Today’s shoot-arounds, practices and press conferences for the Tournament teams playing tomorrow. The Raiders left yesterday afternoon, and got to Buffalo. The disrespect, mid-major mistreatment perspective already being played.
Once in snow-free Buffalo, the team took a short bus ride to the Airport Holiday Inn, where they were greeted by a few clumps of green and gold balloons. Accommodations are doled out according to seedings — lowest seeds get the plushest digs — so Pitt is in a fancy downtown hotel a half hour away.
Hey, if you were a beat writer covering the team, you’d be pissed too about the team you cover getting stuck in the crappy hotel — because that means you are there as well.
The Dayton paper is doing what it can to find the local connections in the teams playing in Buffalo. Not to mention what could be a bad omen for Wright State.
At least two of those teams have Dayton connections, and I’m not talking about Pittsburgh coach Jamie Dixon’s flirting with the WSU job when Paul Biancardi got it four years ago. Pitt’s athletic director is Jeff Long, a Kettering native, and Virginia Commonwealth’s coach is Anthony Grant, a former basketball star at UD.
Oh, and Maryland’s coach is Gary Williams, who once coached an Ohio State team that played UD in UD Arena — and lost.
Once the Raiders arrived, they checked into their rooms, had lunch, rested, then went to practice.
The only bad part was on the way back to the hotel. Two cars in front of their bus slammed into two fawns trying to cross the street.
It wasn’t a pretty sight, according to sports information director Bob Noss.
Roadkill. Excellent.
Wright State was 13-15 last year, and then hired Brian Brownell from UNC-Wilmington (Sun Belt Conference CAA). Now they are 23-9 and going to the NCAA Tournament. That’s a turnaround, and the sort of thing that puts a coach on the “hot” list. Which, of course, means it is time to deny, deny, deny.
WSU athletic director Mike Cusack said that he has not been contacted by any schools hoping to talk to Brownell.

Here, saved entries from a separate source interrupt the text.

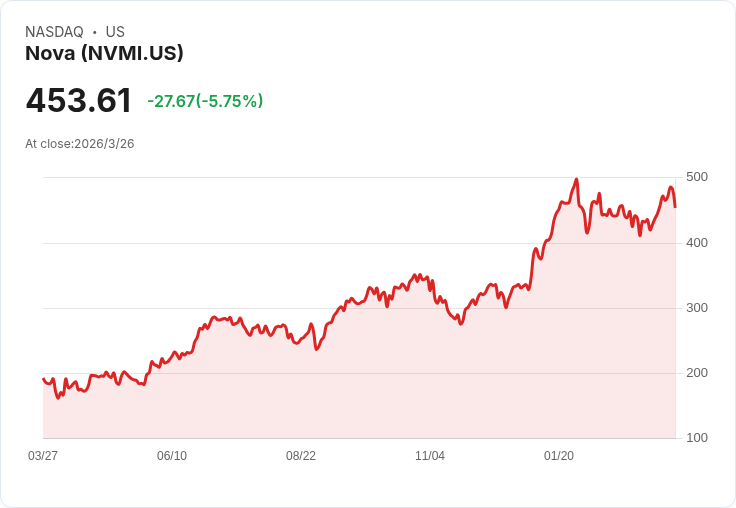Screen dimensions: 736x508
Task: Open the Nova (NVMI.US) stock title
Action: coord(104,53)
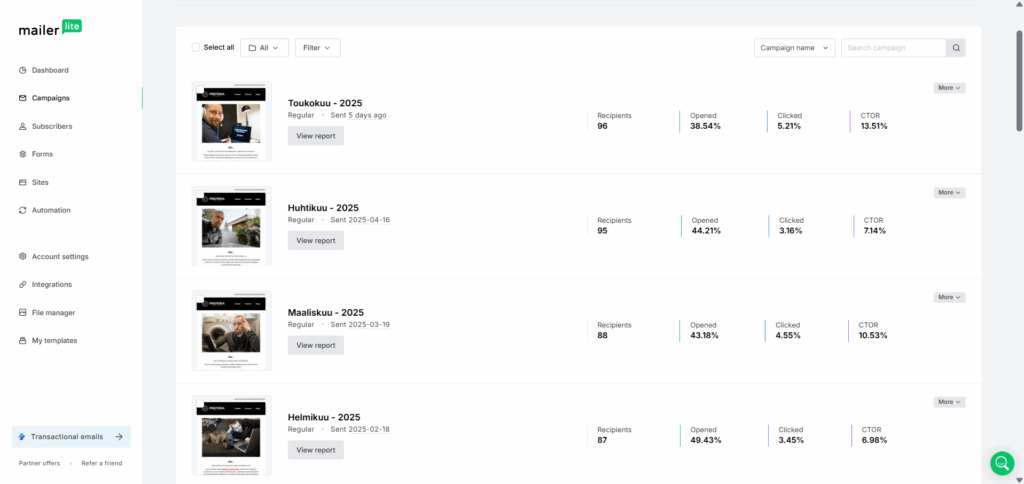Open the green chat support bubble
The image size is (1024, 484).
pyautogui.click(x=1001, y=462)
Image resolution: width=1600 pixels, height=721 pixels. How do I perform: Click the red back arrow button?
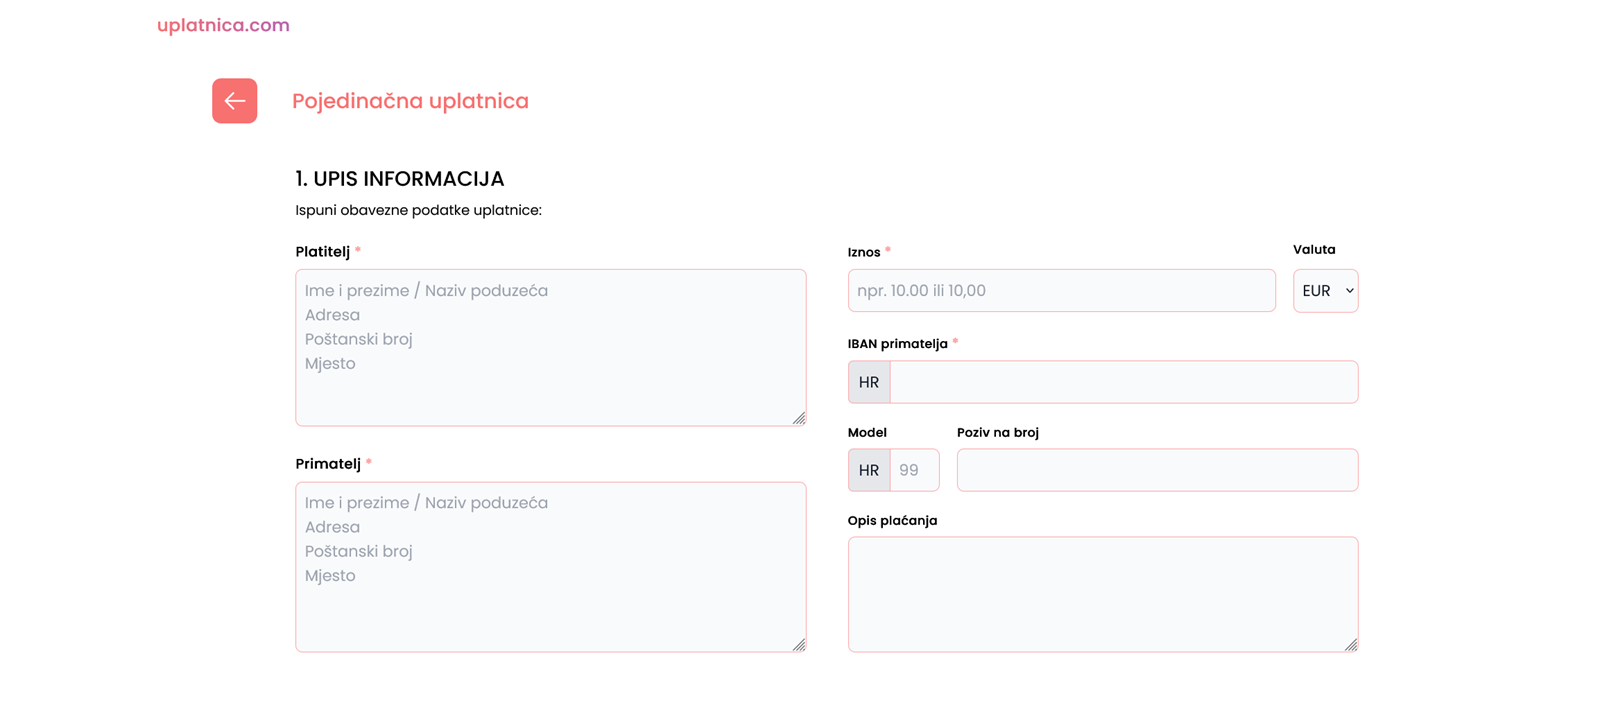[x=234, y=101]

“I’m not a high-profile coach,” Brownell said Tuesday after he and his team arrived in Buffalo by charter flight. “I didn’t play at a big school (DePauw) or coach as an assistant at a big school. I’m not a known commodity.”
He’s becoming one after leading the Raiders to the regular-season and Horizon League tournament championships on the way to a 23-9 record and the school’s first NCAA tournament since 1993.
Supporters in his hometown of Evansville, Ind., think he’s a natural for the vacant job at Evansville University, a member of the Missouri Valley Conference.
Brownell said he isn’t looking.
His Wright State contract pays him $220,000/year, base salary. That actually seems pretty good for the Horizon League. One of his bonuses is another month’s pay for each NCAA Tournament game the team plays. That also applies to his assistants.
At least one of the WSU booster’s knows the score:
“Brad went out and did exactly what we were paying him to do,” said Bob Mills, whose name is one of three on the team’s practice facility. “But, you know, he went a little bit overboard. He did more. I really think you have to have a system that will reward clearly outstanding behavior in job performance.
“We may not be able to keep Brad (and his assistants) forever, but let’s try to keep him as long as we can, knowing he’s going to leave this place in a better situation than he found it.”
That’s what you have to hope for as a mid-major.